Court Opinion

ID: 6073855
Source: CourtListenerOpinion
Date Created: 2022-01-13 17:23:57.318699+00
Date Added: 2024-06-11T08:53:02.416046
License: Public Domain

McGinity, J.,
concurs in part and dissents in part, and votes to affirm the order insofar as appealed and cross-appealed from, with the following memorandum. I agree that the Supreme Court properly denied the motion of the defendant Joseph Salerno for summary judgment dismissing the complaint insofar as asserted against him, as he failed to establish his entitlement to summary judgment as a matter of law (see, Alvarez v Prospect Hosp., 68 NY2d 320; Zuckerman v City of New York, 49 NY2d 557). Further, the Supreme Court properly granted the motion of the defendant Nyack Hospital and its nurses, the defendants K. Schindele and S. Varughese, for summary judgment dismissing the complaint insofar as asserted against them. In my view, the hospital and the nurses sufficiently established their entitlement to summary judgment by demonstrating that Joseph Quinn was adequately monitored. The defendant nurse Varughese testified that she checked Quinn *678every half hour, took his respiratory rate, and checked to see if he was experiencing any shortness of breath. Vital signs were taken at 12:00 a.m., 1:00 a.m., and 4:00 a.m. As noted, the orders were for vital signs to be taken every four hours and the next interval would have been at 8:00 a.m. Quinn was also monitored by the respiratory therapist, a trained specialist, who observed Quinn at 2:30 a.m. and 6:00 a.m. and noted in his chart that Quinn was taking the treatment well. The defendant nurse Schindele checked in on Quinn at 7:15 a.m.— just 10 minutes prior to the cardiac arrest — and did not find him to be in any distress. Further, Schindele testified that she kept a “watchful eye” on Quinn and that even when she left his room, she could still see him in his bed from the nurse’s station. This testimony was undisputed.

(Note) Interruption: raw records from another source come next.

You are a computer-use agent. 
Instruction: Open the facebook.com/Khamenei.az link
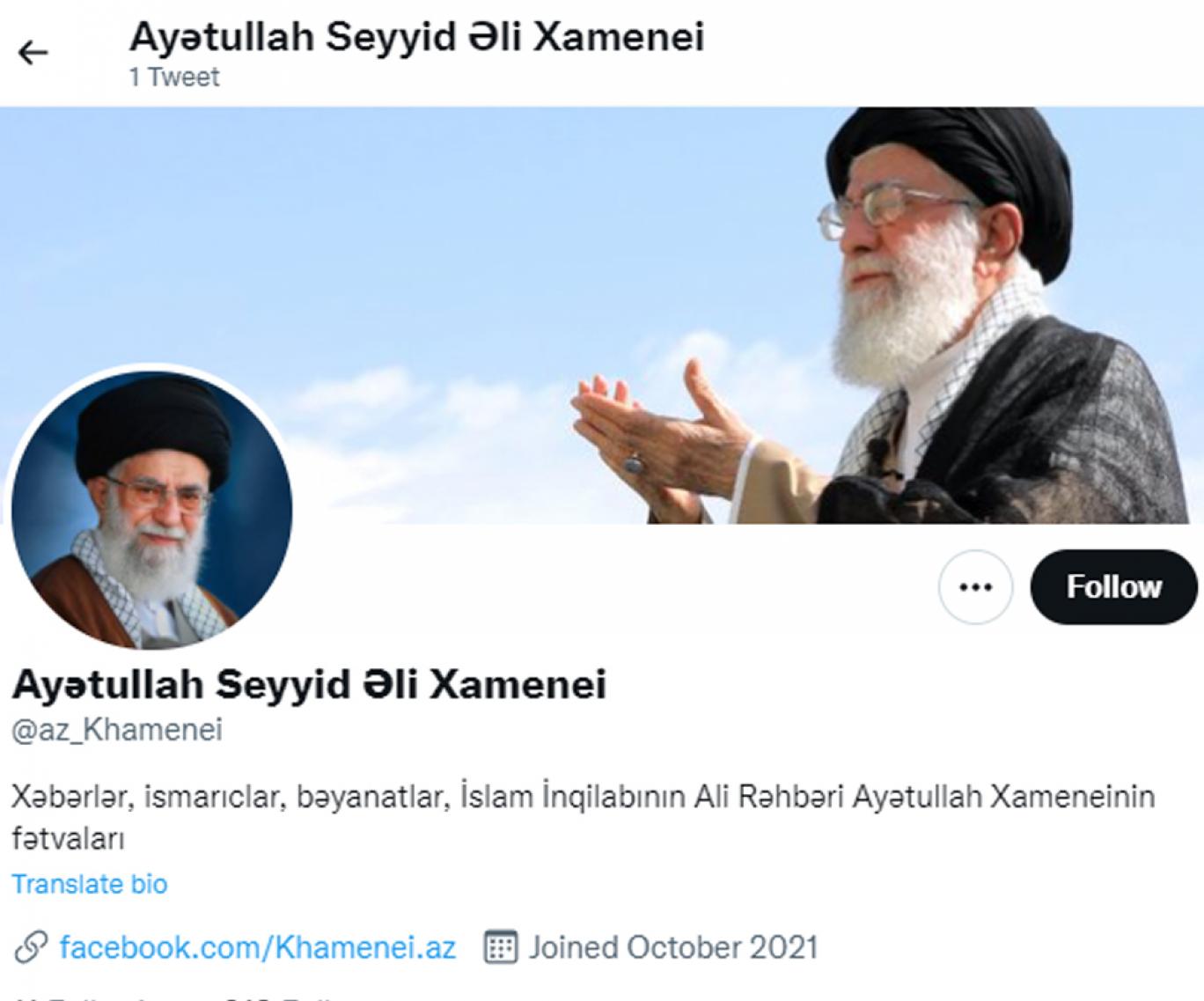coord(257,947)
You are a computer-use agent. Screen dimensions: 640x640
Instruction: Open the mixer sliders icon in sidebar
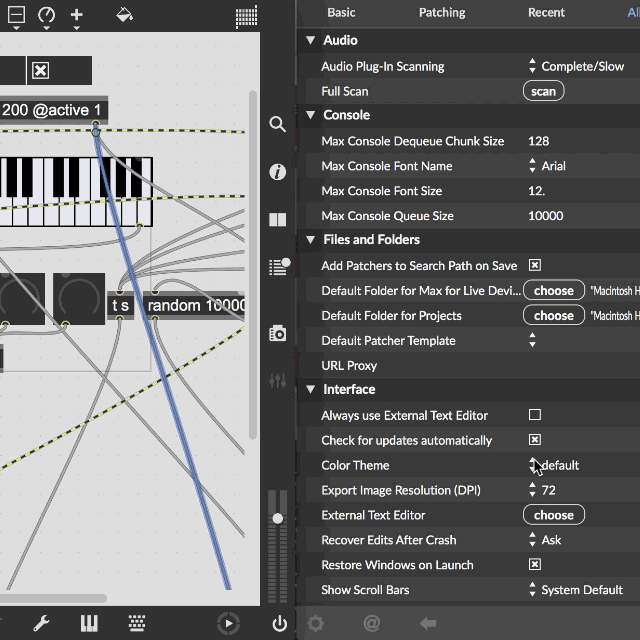(278, 381)
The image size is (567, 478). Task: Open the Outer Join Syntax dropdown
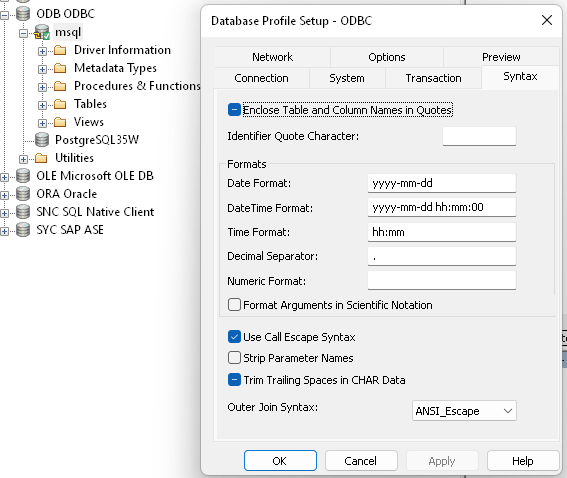click(x=464, y=411)
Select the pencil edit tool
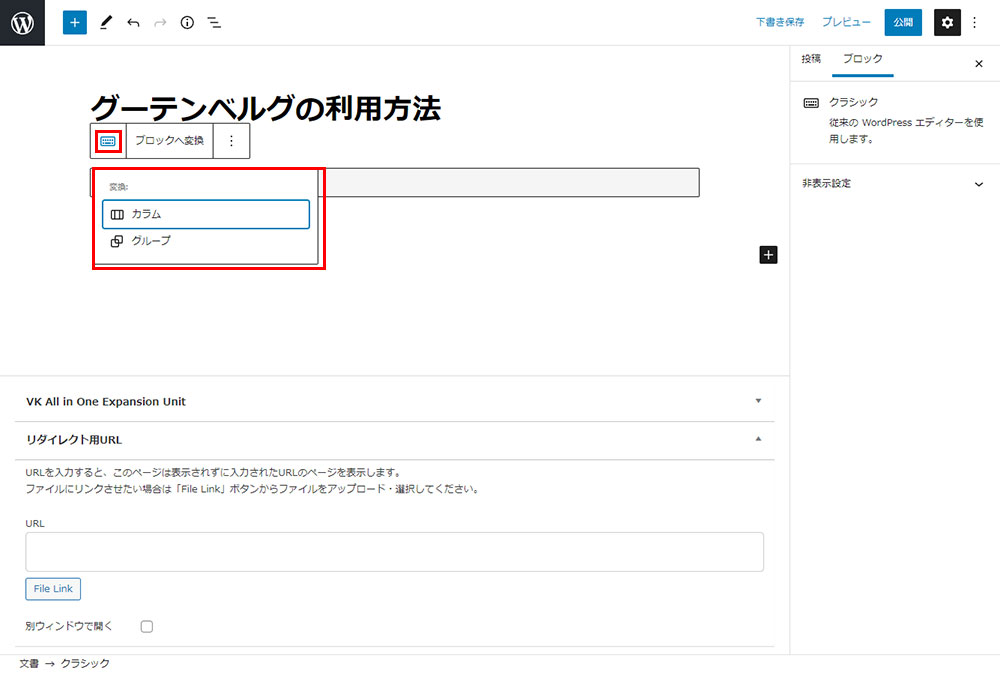1000x673 pixels. (x=106, y=22)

While the nurses did not document each of the visits, the lack of complete documentation does not necessarily indicate that Quinn went unmonitored as the above testimony illustrates. The evidence shows that the nurses were not deficient in failing to take vital signs more frequently than ordered. In any event, in view of the above evidence, the failure to document any visits made earlier would not have been a proximate cause of the cardiac arrest (see, Goldstein v Hauptman, 131 AD2d 724).
Accordingly, I would affirm the order insofar as appealed and cross-appealed from.